Both of my books are intended as a reading against Orientalism but certainly not a justification for past Orientalism, nor as a politicized dismissal of Edward Said, an impassioned advocate of human rights for all victims of past imperialism and present neo-colonial co-option. Said, the relentless critic, defined his intellectual role through worldly engagement with ideas that affect, and often disaffect, real people. No established theory was sacred, no argument innocent in a reality-checked world where Palestinians had their homes bulldozed, cluster bombs were dropped on Beirut suburbs and Muslims were indiscriminately targeted as terrorists long before the fatal crash into the Twin Towers. Among his many critics, some attacked the man and what he stood for rather than embracing the need for dialogue on critical issues that are usually in danger of being monologued to death. Those who mourn the passing of Edward Said feel diminished by the silencing of his unique voice, especially at a time when so many of the untruths he fought to expose still fuel media pundits and political operatives.

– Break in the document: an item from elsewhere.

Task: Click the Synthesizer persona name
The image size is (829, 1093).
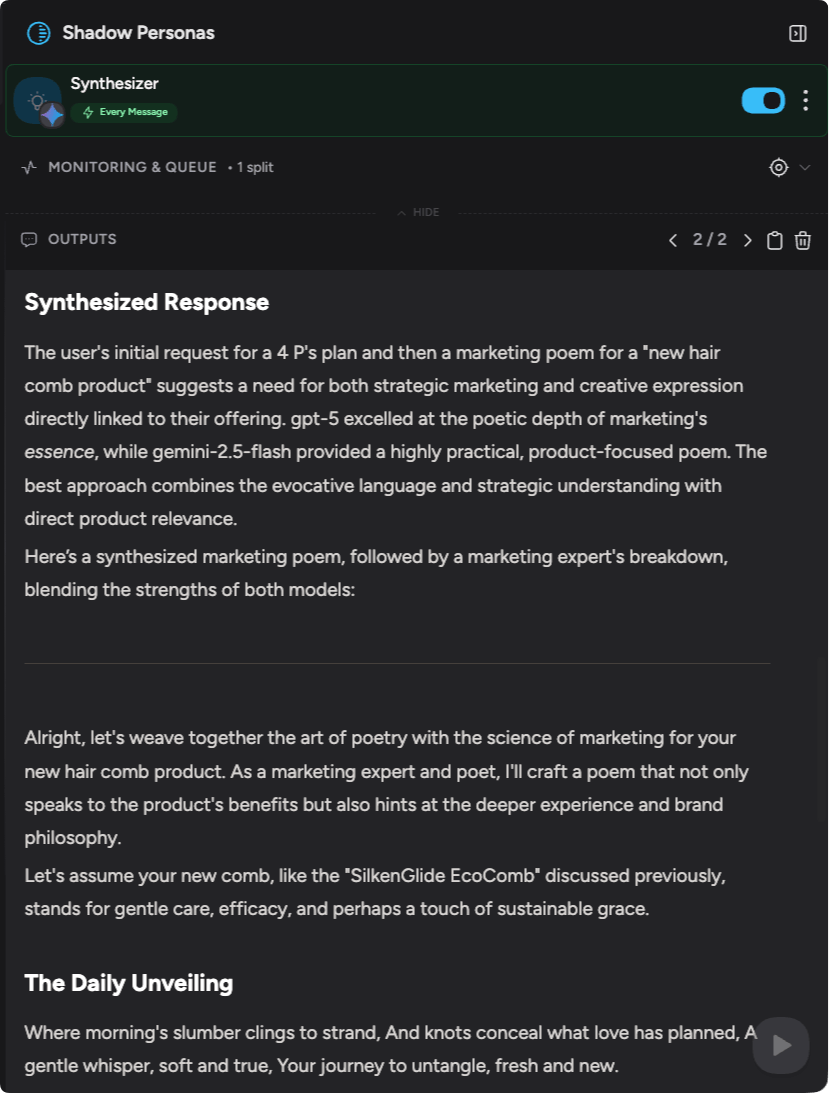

The mantra that defines the author of Orientalism is speaking truth to power. It would be absurd today to deny the pervasiveness of discursive power and ideology, particularly in Western representations of an assumed Orient. The problem, as I will argue, is that Edward Said often saw this process as unidirectional. His numerous writings and interviews strongly suggest that he has the needed truth or at least the right kind of truth. In Orientalism Said clothes his critical activity with the appealing moralism of a victim. He is not just an academic writing about abstract discourse, he is actively writing back against the tail of empire that “wogged” him. Caustic critique was wielded by Said to perfection, but generally with imperfection by those who attacked him. How then, in my own writing, can I avoid the time-dishonored homiletic of ad hominizing? Is it the case, as W. J. T. Mitchell reflects, that any “guise of critical neutrality or objectivity” must drop away when dealing with Edward Said? How can I, or anyone else in general agreement with the thrust of Said’s overall argument, point out the flaws and fallacies in a specific text like Orientalism without unintended repercussions for the acceptance of those very parts agreed with?